Wednesday, April 26, 2006

No Fees!

The Ninth Circuit, in a split decision, affirmed the decision of the United States District Court for the Central District of California, which declined to award attorneys' fees to the parents of a child afflicted with the cri du chat genetic defect. The District Court had found that the school district had prevailed on the primary issues in the case and that the parents had only prevailed on minor issues. The parents, however, had prevailed in finding that their child had been denied FAPE for a period of time and the child had been awarded compensatory educational services. They had lost on a number of procedural challenges that they had made. Dissenting, Judge Wardlaw argued that the parents' success had been significant and warranted an award of attorneys' fees.

The decision in Park v. Anaheim Union High School District can be found here.

Not Exhausted

The V's claims that they were the victims of retaliation by the DeKalb County School District for asserting their child's rights under IDEA. They brought an action against the school district, asserting claims based on section 1983, the Americans with Disabilities Act, section 504, IDEA and the First Amendment. The District Court dismissed the action for failure to exhaust administrative remedies. The Elev enth Circuit affirmed, holding that the administrative procedures would give them the opportunity to present complaints with respect to any matter relating to the identification, evaluation or educational placement of their child, which would include the retaliation claims. The V's did not show that resorting to the administrative procedures would be futile or inadequate. Hence, the retaliation claims were dismissed.
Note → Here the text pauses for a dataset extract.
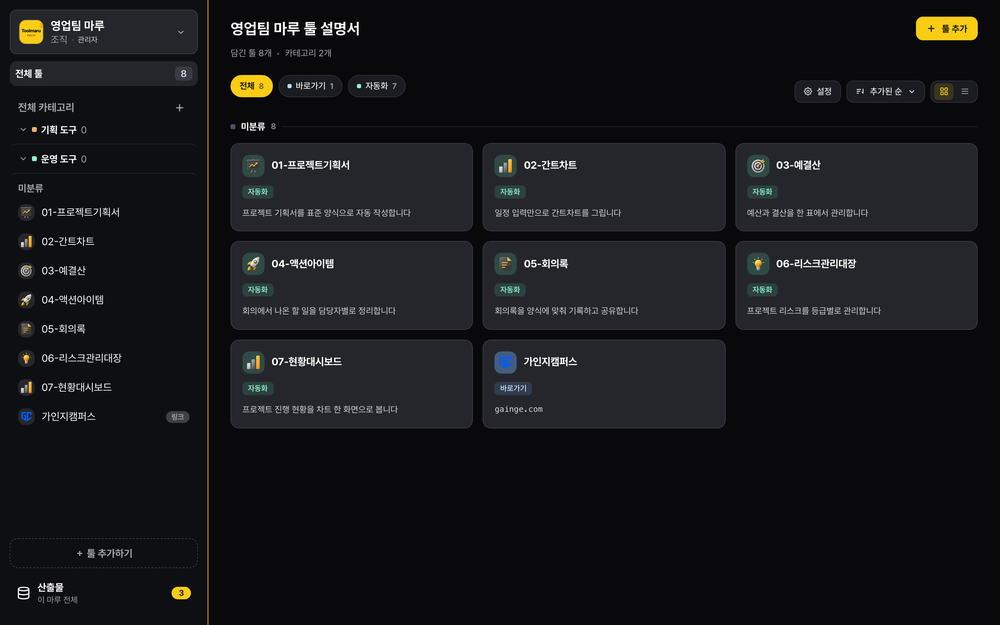Select the 03-예결산 target icon on card
Viewport: 1000px width, 625px height.
point(758,166)
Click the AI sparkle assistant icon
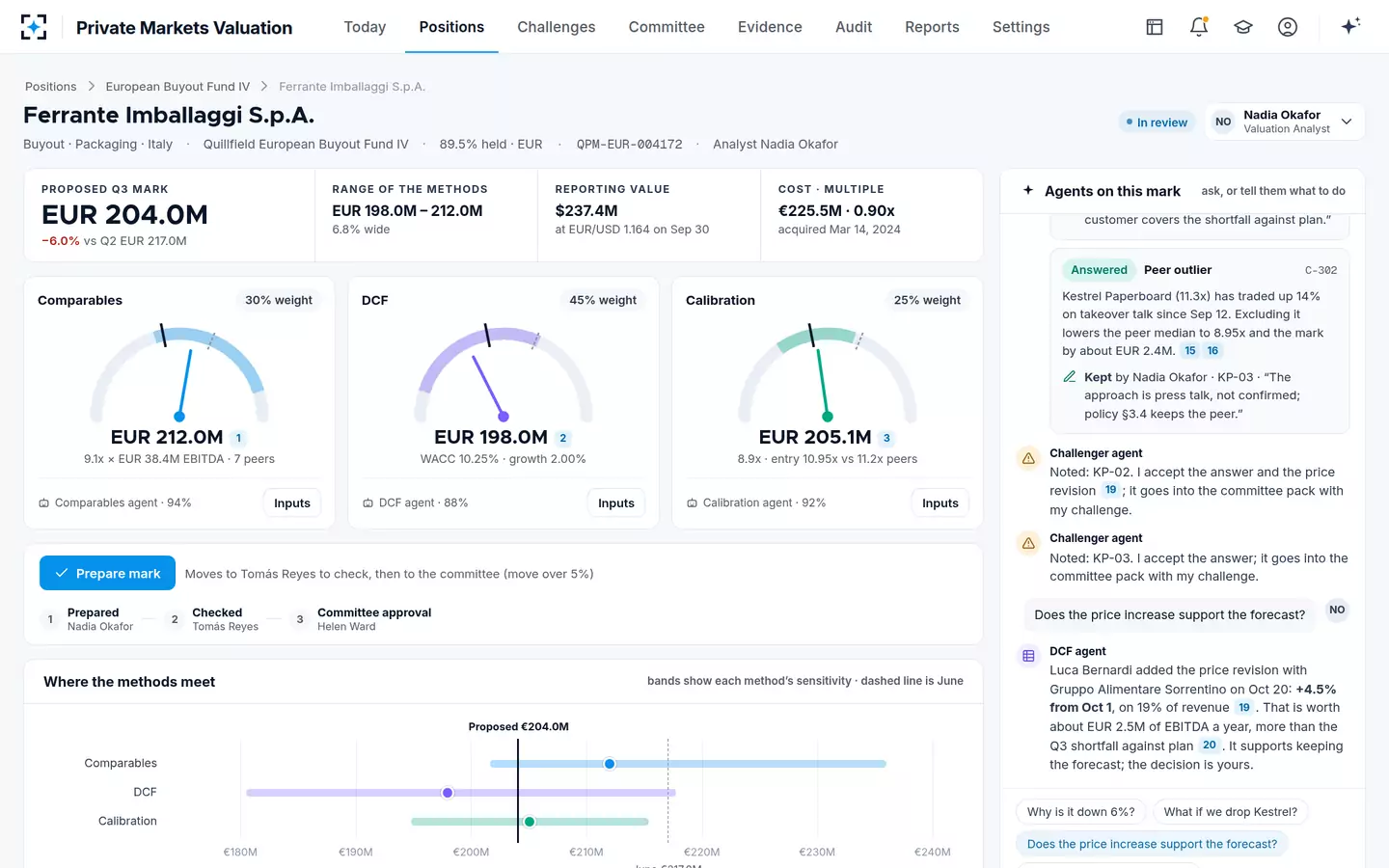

The decision in W.T.V. v. DeKalb County School District can be found here.

Not Appealing

Pledging a new spirit of cooperation, the Baltimore school system has agreed to drop its challenge of a federal judge's order for state managers to oversee all departments affecting special education. For more information on this encouraging development, click here.

Monday, April 24, 2006

Sister Blog

In order to be conversant with what's on the blogosphere, you have to keep on top of it. For instance, back in September 2005, Charles Fox of Chicago, Illinois started the Special Education Law Blog, and I knew nothing about it until now. Of course, he may not have known about the FAPE Page until today (shame on him). At any rate, I plan on checking Charles's blog regularly, and you should as well.

Monday, April 17, 2006

Attorneys' Fees

The Third Circuit, in P.N. v. Clementon Board of Education held that a consent order could confer prevailing party status on parents in an IDEA case, allowing a Court to award them attorneys' fees. It also held that even de minimus relief could confer prevailing party basis. The decision can be found here.